Shishi – sixth Aliya – 17 p’sukim – 34:10-26

Our position relative to other nations is conditional upon our keeping of the mitzvot. We are forbidden to make covenants with the nations in Eretz Yisrael. Specifically, we are forbidden to eat or drink of idolatrous offerings [111]. All this to avoid falling to their temptations and to avoid intermarriage. We must destroy their idols.

We are commanded to keep Pesach in the Spring. In a direct link to the Exodus, we have 3 types of B’CHOR mitzvot – human, kosher farm animals, and donkey.

MITZVA WATCH

The differences among the three types of B’CHOR are interesting. A human B’CHOR must be redeemed. Even though the Kohen asks the father which he would prefer, his son or the silver, it is not a free choice. The father must opt for the child.

In the case of cow, goat, and sheep, it is forbidden to redeem the firstborn. It must be given as a gift to a kohen, and he must bring it (if it is fit) as a korban. Attempted redemption is forbidden, and results in both the original B’chor and the attempted exchange-animal being sacred.

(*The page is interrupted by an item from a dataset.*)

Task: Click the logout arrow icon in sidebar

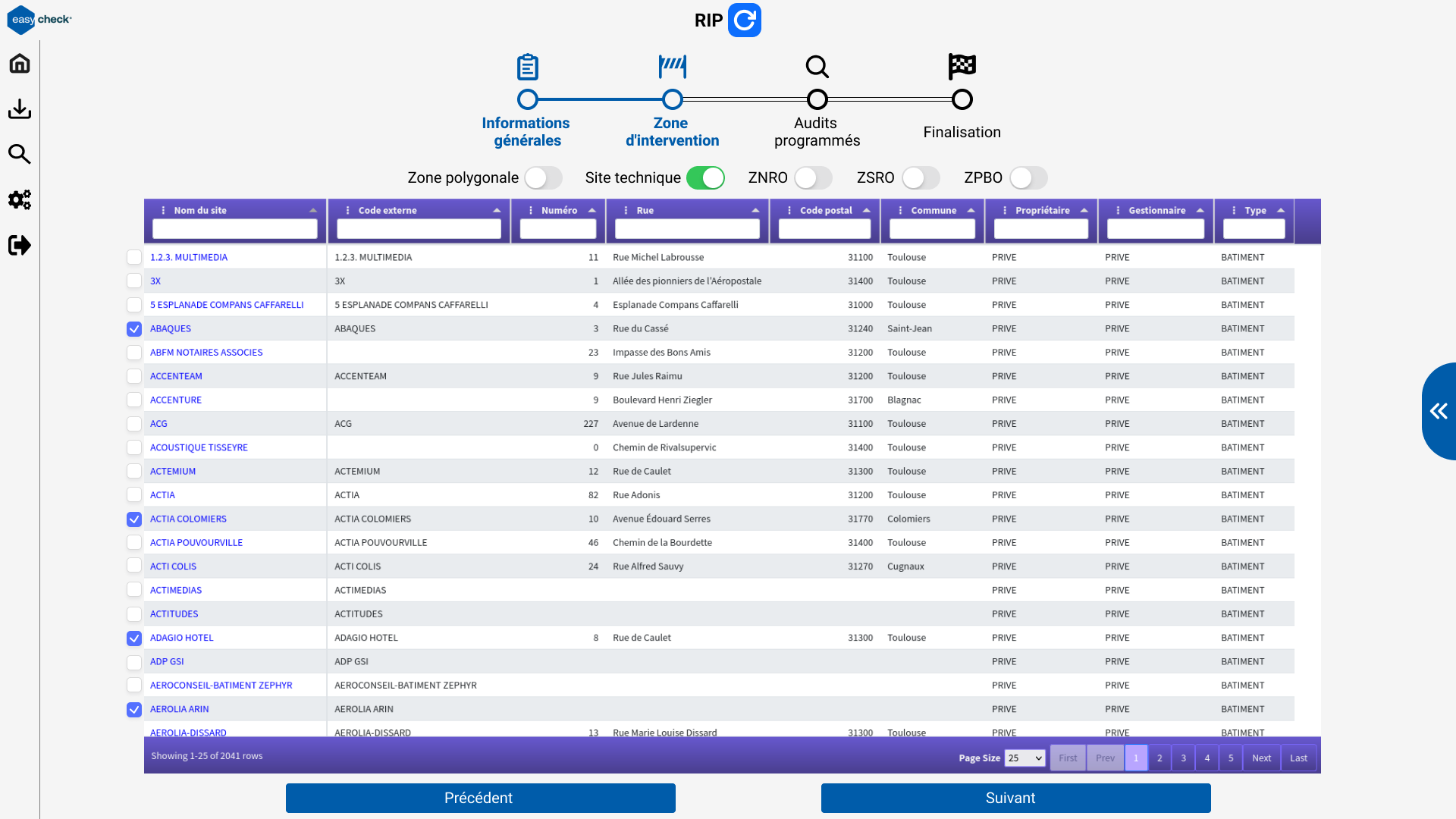Action: coord(20,246)
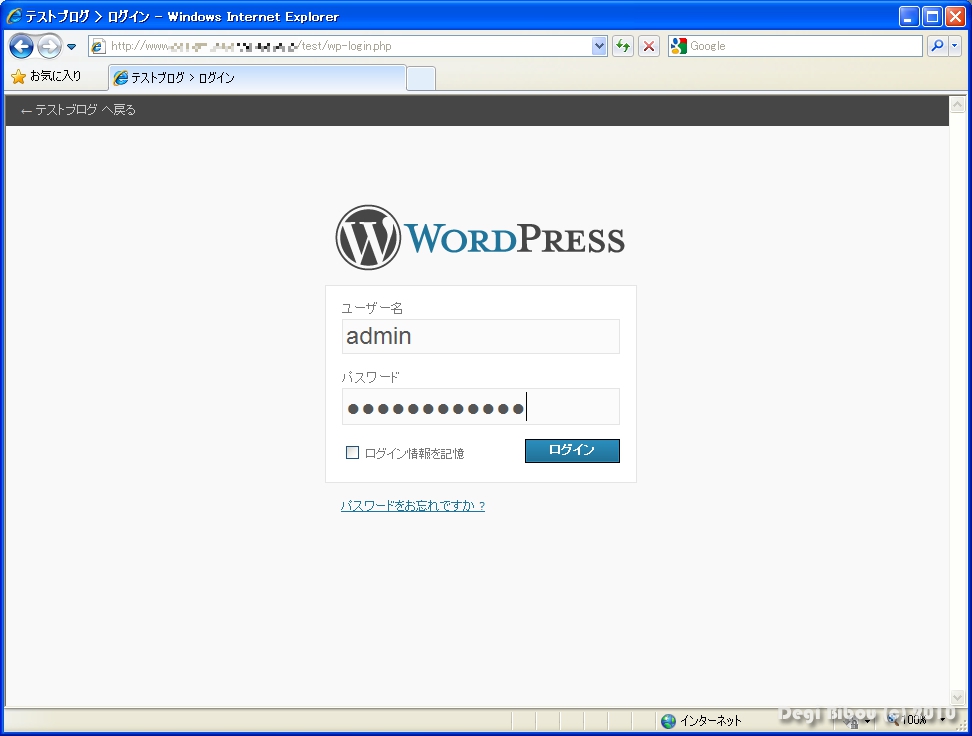972x736 pixels.
Task: Click the blue ログイン button
Action: (x=572, y=451)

The firstborn of a donkey SHOULD be redeemed (exchanged for a sheep or its value). If the owner refuses to redeem the firstborn donkey, it must be destroyed. This destruction (with no one benefiting from the carcass) is also a mitzva (as is redemption).

Another point of interest is the distinction between the first born kosher animal and the donkey is what is done today. According to Shulchan Aruch, the mitzvot of B’chor apply in our time, even without the Beit HaMikdash. In the case of the kosher animals, though, there is a problem.

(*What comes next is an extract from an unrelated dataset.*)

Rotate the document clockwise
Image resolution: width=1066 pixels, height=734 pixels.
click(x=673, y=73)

Picture this: Today, a person owns a ewe (female sheep) who is expecting her first offspring. It’s a boy! Kadosh. The lamb is sacred from birth. Whether the owner proclaims it (which the mitzva requires him to do) or not. He is required to raise it for 30 days, and then to give it to a kohen of his choice. If the lamb is blemish-free (if not there are some difficulties, as well), the kohen must bring it as a korban within its first year. Problem. No Beit HaMikdash. Okay, the kohen must take care of the lamb, never deriving benefit from it. It’s sacred. Even today. When the lamb needs shearing for its own health and comfort, the wool must be buried. No benefit. Just the burden of caring for its entire lifetime. This kind of situation is considered so tempting for the kohen to do something he may not (sell it, slaughter it, maim it, etc.) that our Sages did a sad thing. They command us to avoid this mitzva. With all the mitzvot that don’t apply in our time, it is sad that they have to tell us to avoid a mitzva that technically does apply. It is easily accomplished. Sell a minor share of the pregnant sheep to a non- Jew. Then the firstborn has no sanctity as a B’chor. After the birth, buy the token share back and there are no problems.

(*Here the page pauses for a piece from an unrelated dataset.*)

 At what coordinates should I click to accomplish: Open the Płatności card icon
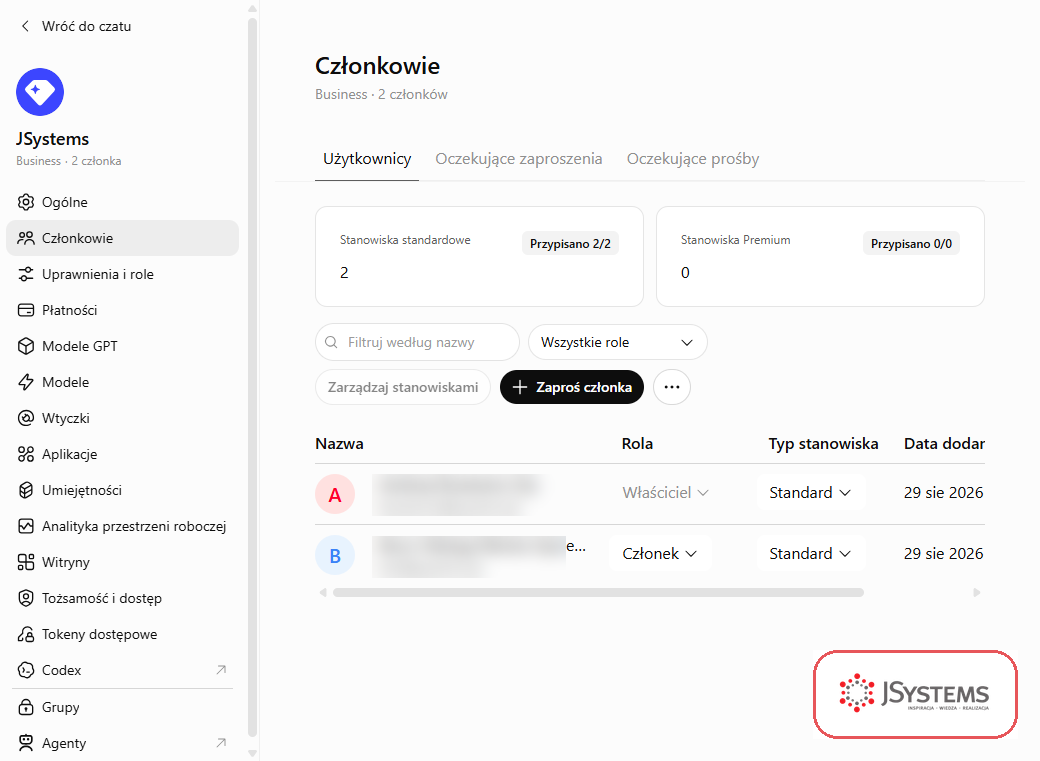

What about the donkey? Maybe I’ll sell a share in the mother to avoid losing a sheep in the redemption process. Forbidden. Having just taught us how to avoid the birth of a sacred B’chor of a kosher animal, the Shulchan Aruch must forbid us from using the same halachic technicality to avoid the mitzva of Pidyon Peter Chamor, the redemption of the first born donkey. The reason for the difference is that there is no sanctity problem, no Beit HaMikdash and korban issue with the donkey. There is a mitzva to perform. It can be done today with no problems. Therefore, it should be done.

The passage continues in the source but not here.